> _Your instructions_: Word for word, return every record.

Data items

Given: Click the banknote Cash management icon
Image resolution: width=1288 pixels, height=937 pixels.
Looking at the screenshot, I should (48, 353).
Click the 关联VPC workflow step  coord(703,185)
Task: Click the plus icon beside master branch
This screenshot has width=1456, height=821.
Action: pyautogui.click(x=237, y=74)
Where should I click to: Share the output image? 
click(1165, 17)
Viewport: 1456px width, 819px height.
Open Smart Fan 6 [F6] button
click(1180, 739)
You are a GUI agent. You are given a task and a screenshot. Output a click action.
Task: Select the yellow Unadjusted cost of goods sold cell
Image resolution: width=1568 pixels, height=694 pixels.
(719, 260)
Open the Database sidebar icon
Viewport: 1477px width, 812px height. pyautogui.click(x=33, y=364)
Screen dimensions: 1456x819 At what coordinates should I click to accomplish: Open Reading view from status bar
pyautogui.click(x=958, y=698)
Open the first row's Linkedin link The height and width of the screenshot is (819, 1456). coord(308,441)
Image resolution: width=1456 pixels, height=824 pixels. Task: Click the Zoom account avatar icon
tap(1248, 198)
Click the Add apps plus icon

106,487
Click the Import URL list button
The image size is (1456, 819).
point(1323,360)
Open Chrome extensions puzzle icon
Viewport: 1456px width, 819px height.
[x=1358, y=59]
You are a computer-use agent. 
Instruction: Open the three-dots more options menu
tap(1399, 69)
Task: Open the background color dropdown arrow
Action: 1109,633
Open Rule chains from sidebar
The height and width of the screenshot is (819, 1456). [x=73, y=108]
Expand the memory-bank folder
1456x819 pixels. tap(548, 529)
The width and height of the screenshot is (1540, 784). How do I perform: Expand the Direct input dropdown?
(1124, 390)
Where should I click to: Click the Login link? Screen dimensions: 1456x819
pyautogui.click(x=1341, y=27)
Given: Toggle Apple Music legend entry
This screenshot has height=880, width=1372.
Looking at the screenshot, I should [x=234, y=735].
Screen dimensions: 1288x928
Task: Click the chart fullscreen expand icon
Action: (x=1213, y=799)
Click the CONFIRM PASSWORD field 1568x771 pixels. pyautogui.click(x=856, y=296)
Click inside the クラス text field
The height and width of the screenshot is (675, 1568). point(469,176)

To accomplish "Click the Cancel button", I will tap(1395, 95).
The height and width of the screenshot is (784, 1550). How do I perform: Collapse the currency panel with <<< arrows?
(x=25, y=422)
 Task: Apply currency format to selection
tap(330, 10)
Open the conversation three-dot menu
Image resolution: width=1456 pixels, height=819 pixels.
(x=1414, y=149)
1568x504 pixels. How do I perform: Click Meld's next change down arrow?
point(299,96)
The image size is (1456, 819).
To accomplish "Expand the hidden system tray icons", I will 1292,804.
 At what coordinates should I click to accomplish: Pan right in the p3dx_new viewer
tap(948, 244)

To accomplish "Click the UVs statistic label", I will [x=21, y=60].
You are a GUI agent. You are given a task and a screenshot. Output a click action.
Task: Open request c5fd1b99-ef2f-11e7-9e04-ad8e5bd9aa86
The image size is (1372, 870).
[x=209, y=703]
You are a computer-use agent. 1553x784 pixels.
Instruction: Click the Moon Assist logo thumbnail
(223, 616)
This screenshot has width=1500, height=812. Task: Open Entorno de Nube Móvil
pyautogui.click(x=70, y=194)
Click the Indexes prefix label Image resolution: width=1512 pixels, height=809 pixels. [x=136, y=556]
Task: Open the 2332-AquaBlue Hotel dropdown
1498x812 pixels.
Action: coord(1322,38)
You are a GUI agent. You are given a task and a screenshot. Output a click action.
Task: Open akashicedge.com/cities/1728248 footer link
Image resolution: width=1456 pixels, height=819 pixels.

> _Solution to this problem_:
Given: Click the banknote Cash management icon
Image resolution: width=1288 pixels, height=937 pixels.
Looking at the screenshot, I should (48, 353).
Click the 关联VPC workflow step  coord(703,185)
Task: Click the plus icon beside master branch
This screenshot has width=1456, height=821.
Action: pyautogui.click(x=237, y=74)
Where should I click to: Share the output image? 
click(1165, 17)
Viewport: 1456px width, 819px height.
Open Smart Fan 6 [F6] button
click(1180, 739)
You are a GUI agent. You are given a task and a screenshot. Output a click action.
Task: Select the yellow Unadjusted cost of goods sold cell
Image resolution: width=1568 pixels, height=694 pixels.
(719, 260)
Open the Database sidebar icon
Viewport: 1477px width, 812px height. pyautogui.click(x=33, y=364)
Screen dimensions: 1456x819 At what coordinates should I click to accomplish: Open Reading view from status bar
pyautogui.click(x=958, y=698)
Open the first row's Linkedin link The height and width of the screenshot is (819, 1456). coord(308,441)
Image resolution: width=1456 pixels, height=824 pixels. Task: Click the Zoom account avatar icon
tap(1248, 198)
Click the Add apps plus icon

106,487
Click the Import URL list button
The image size is (1456, 819).
point(1323,360)
Open Chrome extensions puzzle icon
Viewport: 1456px width, 819px height.
[x=1358, y=59]
You are a computer-use agent. 
Instruction: Open the three-dots more options menu
tap(1399, 69)
Task: Open the background color dropdown arrow
Action: 1109,633
Open Rule chains from sidebar
The height and width of the screenshot is (819, 1456). [x=73, y=108]
Expand the memory-bank folder
1456x819 pixels. tap(548, 529)
The width and height of the screenshot is (1540, 784). How do I perform: Expand the Direct input dropdown?
(1124, 390)
Where should I click to: Click the Login link? Screen dimensions: 1456x819
pyautogui.click(x=1341, y=27)
Given: Toggle Apple Music legend entry
This screenshot has height=880, width=1372.
Looking at the screenshot, I should [x=234, y=735].
Screen dimensions: 1288x928
Task: Click the chart fullscreen expand icon
Action: (x=1213, y=799)
Click the CONFIRM PASSWORD field 1568x771 pixels. pyautogui.click(x=856, y=296)
Click inside the クラス text field
The height and width of the screenshot is (675, 1568). point(469,176)

To accomplish "Click the Cancel button", I will tap(1395, 95).
The height and width of the screenshot is (784, 1550). How do I perform: Collapse the currency panel with <<< arrows?
(x=25, y=422)
 Task: Apply currency format to selection
tap(330, 10)
Open the conversation three-dot menu
Image resolution: width=1456 pixels, height=819 pixels.
(x=1414, y=149)
1568x504 pixels. How do I perform: Click Meld's next change down arrow?
point(299,96)
The image size is (1456, 819).
To accomplish "Expand the hidden system tray icons", I will 1292,804.
 At what coordinates should I click to accomplish: Pan right in the p3dx_new viewer
tap(948, 244)

To accomplish "Click the UVs statistic label", I will [x=21, y=60].
You are a GUI agent. You are given a task and a screenshot. Output a click action.
Task: Open request c5fd1b99-ef2f-11e7-9e04-ad8e5bd9aa86
The image size is (1372, 870).
[x=209, y=703]
You are a computer-use agent. 1553x784 pixels.
Instruction: Click the Moon Assist logo thumbnail
(223, 616)
This screenshot has width=1500, height=812. Task: Open Entorno de Nube Móvil
pyautogui.click(x=70, y=194)
Click the Indexes prefix label Image resolution: width=1512 pixels, height=809 pixels. [x=136, y=556]
Task: Open the 2332-AquaBlue Hotel dropdown
1498x812 pixels.
Action: coord(1322,38)
You are a GUI agent. You are given a task and a screenshot. Output a click action.
Task: Open akashicedge.com/cities/1728248 footer link
Image resolution: width=1456 pixels, height=819 pixels.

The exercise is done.